→ **Instructions for the task**
All pictures must be left out as you transcribe the lines from the first line of the data to the line containing "The width and", both included.

→ **Given data**
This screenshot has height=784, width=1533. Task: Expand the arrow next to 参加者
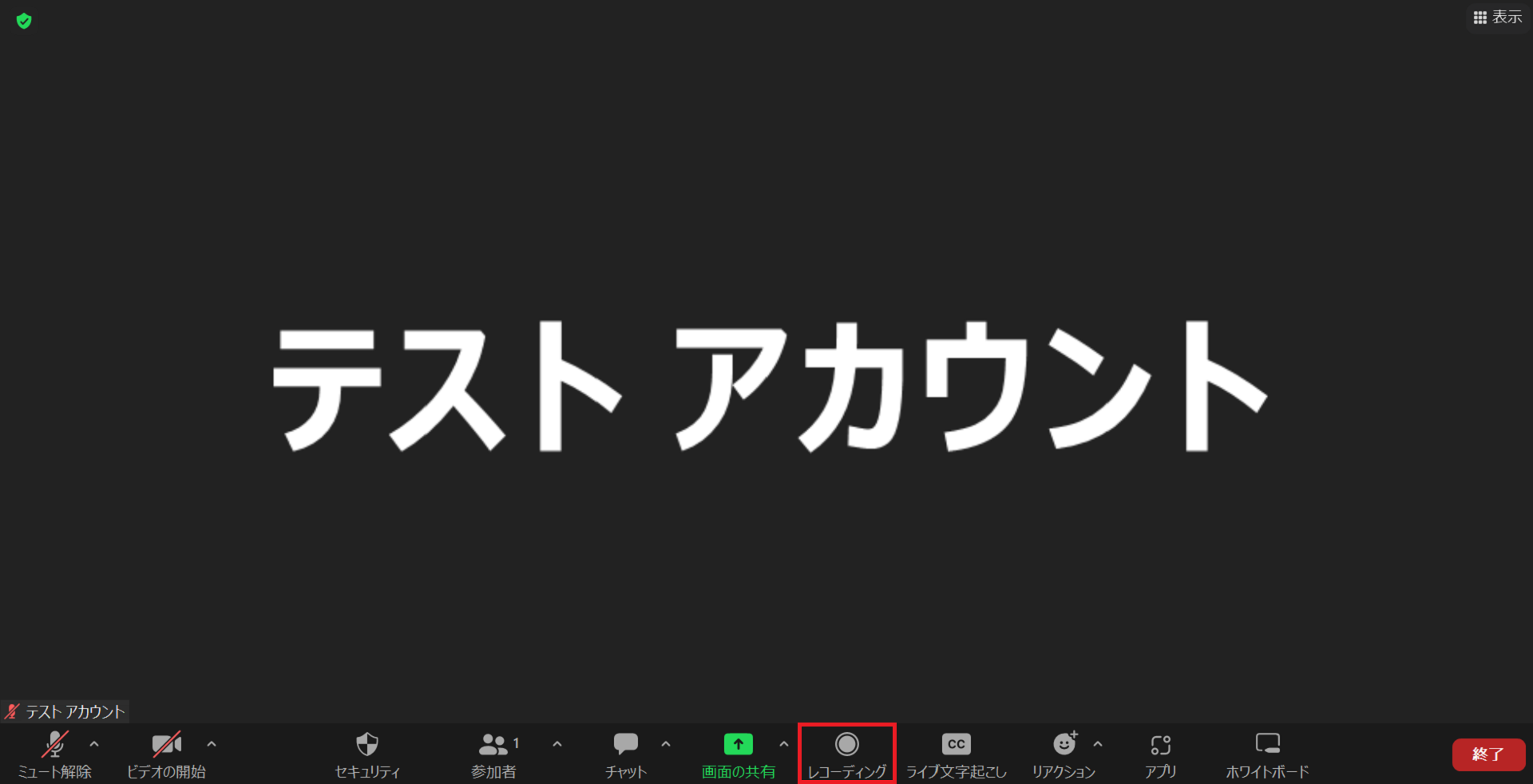(557, 744)
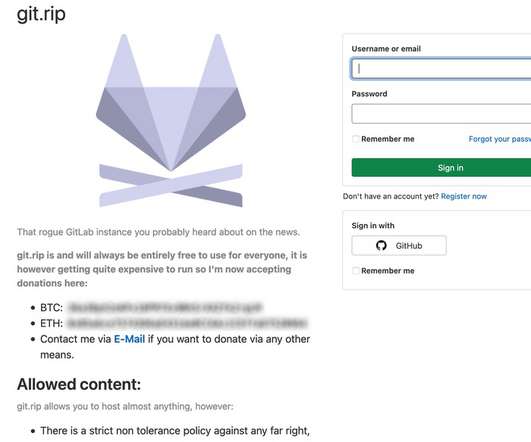Select the blurred ETH donation address
This screenshot has width=531, height=442.
tap(187, 323)
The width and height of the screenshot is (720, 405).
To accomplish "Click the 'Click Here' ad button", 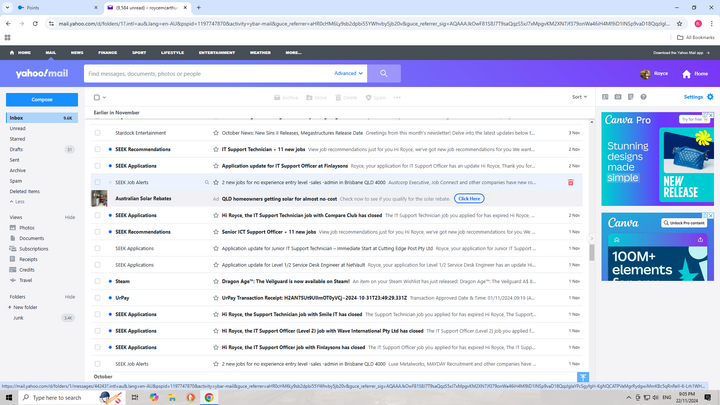I will click(x=469, y=199).
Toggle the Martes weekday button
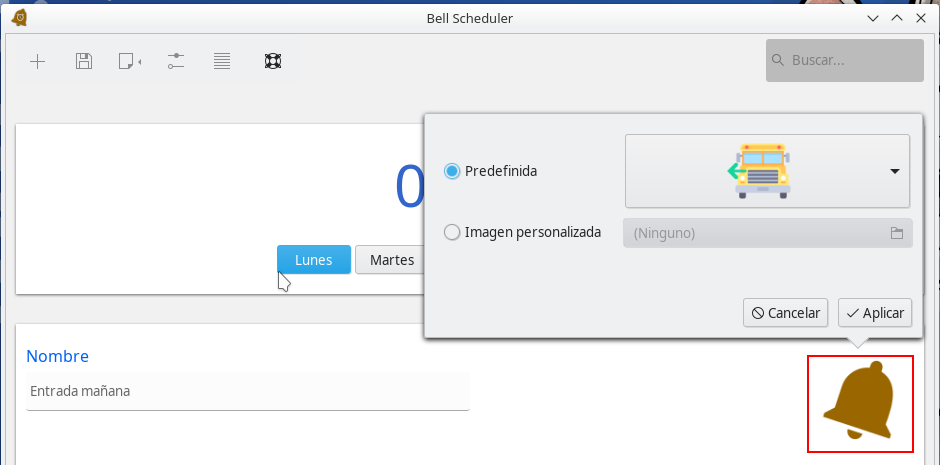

→ **Answer space**
This screenshot has height=784, width=1533. Task: Expand the arrow next to 参加者
(557, 744)
Select the blurred ETH donation address
This screenshot has width=531, height=442.
tap(187, 323)
The width and height of the screenshot is (720, 405).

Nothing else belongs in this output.